The Inputs You Enter
- Principal Amount — the base sum the interest is calculated on (for example, the loan balance or amount invested).
- Interest Payment — the actual interest amount paid or earned for one period.
- Payment period — choose Per Day, Per Month, or Per Year to tell the calculator what time span your interest payment covers.
The Formula
The core calculation is straightforward:
$$\text{Interest Rate} = \frac{\text{Interest Payment}}{\text{Principal Amount}} \times 100$$
This gives the rate for the period you selected. The calculator then converts it to the other periods on a simple basis, treating one month as 30 days and one year as 365 days. So a daily rate is multiplied by 30 to get monthly and by 365 to get annual; a monthly rate is divided by 30 to find the daily figure before scaling up, and an annual rate is divided by 365.
Worked Example
Suppose your Principal Amount is 10,000 and your Interest Payment is 50, selected as Per Month.
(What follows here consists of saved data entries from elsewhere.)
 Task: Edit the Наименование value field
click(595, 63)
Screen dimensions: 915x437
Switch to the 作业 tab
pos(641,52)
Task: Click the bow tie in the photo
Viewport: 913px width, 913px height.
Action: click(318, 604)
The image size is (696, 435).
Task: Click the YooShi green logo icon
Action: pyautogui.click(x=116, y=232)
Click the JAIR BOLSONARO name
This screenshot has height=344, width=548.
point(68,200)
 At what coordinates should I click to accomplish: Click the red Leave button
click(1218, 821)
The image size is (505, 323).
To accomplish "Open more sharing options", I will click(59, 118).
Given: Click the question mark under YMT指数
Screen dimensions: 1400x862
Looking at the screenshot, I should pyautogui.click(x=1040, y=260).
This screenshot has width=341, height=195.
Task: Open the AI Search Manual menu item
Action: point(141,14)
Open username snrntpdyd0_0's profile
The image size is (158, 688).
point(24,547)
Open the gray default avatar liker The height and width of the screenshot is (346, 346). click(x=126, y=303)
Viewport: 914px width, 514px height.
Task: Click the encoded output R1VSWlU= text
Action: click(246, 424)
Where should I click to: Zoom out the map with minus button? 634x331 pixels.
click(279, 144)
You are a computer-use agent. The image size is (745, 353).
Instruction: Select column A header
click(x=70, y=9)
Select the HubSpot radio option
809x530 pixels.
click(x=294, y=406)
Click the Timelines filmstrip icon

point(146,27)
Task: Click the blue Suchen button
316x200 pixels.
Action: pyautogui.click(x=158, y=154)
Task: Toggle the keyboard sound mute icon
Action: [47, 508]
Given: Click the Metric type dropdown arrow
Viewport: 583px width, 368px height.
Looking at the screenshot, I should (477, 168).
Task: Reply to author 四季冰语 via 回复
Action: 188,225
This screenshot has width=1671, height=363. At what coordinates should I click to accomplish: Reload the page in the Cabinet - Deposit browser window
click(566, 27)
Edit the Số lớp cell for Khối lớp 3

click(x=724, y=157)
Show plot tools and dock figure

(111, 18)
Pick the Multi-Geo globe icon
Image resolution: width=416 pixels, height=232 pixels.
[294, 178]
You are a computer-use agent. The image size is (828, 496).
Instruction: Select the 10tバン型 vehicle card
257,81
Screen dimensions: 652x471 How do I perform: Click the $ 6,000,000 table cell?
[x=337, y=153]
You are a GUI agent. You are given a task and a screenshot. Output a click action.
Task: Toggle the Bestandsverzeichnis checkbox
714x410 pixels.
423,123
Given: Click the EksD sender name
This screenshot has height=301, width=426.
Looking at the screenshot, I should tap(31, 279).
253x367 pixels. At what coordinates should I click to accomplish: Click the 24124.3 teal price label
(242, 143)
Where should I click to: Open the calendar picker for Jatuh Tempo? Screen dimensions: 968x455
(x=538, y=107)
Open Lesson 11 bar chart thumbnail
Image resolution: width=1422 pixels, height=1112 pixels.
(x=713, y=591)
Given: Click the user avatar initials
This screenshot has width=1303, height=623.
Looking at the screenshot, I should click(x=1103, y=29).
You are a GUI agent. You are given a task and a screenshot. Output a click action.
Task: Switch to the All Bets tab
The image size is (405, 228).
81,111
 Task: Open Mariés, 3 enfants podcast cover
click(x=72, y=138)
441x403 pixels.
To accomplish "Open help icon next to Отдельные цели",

- Base monthly rate = \((50 \div 10{,}000) \times 100 = \) 0.5% per month
- Daily rate = \(0.5 \div 30 = \) 0.0167% per day
- Annual rate = \(0.0167 \times 365 = \) 6.083% per year
You instantly see that a modest 50 monthly payment equals roughly a 6.08% simple annual rate.
Frequently Asked Questions
Is this compound or simple interest? It is simple interest. The conversions multiply and divide linearly using 30-day months and 365-day years, so they do not account for compounding.
Why use 30 days and 365 days? These are standard simplifications that keep the period conversions consistent and easy to compare without calendar-specific adjustments.
What if I enter zero or a negative principal? The calculator returns a rate of 0, because dividing by a non-positive principal would not produce a meaningful percentage.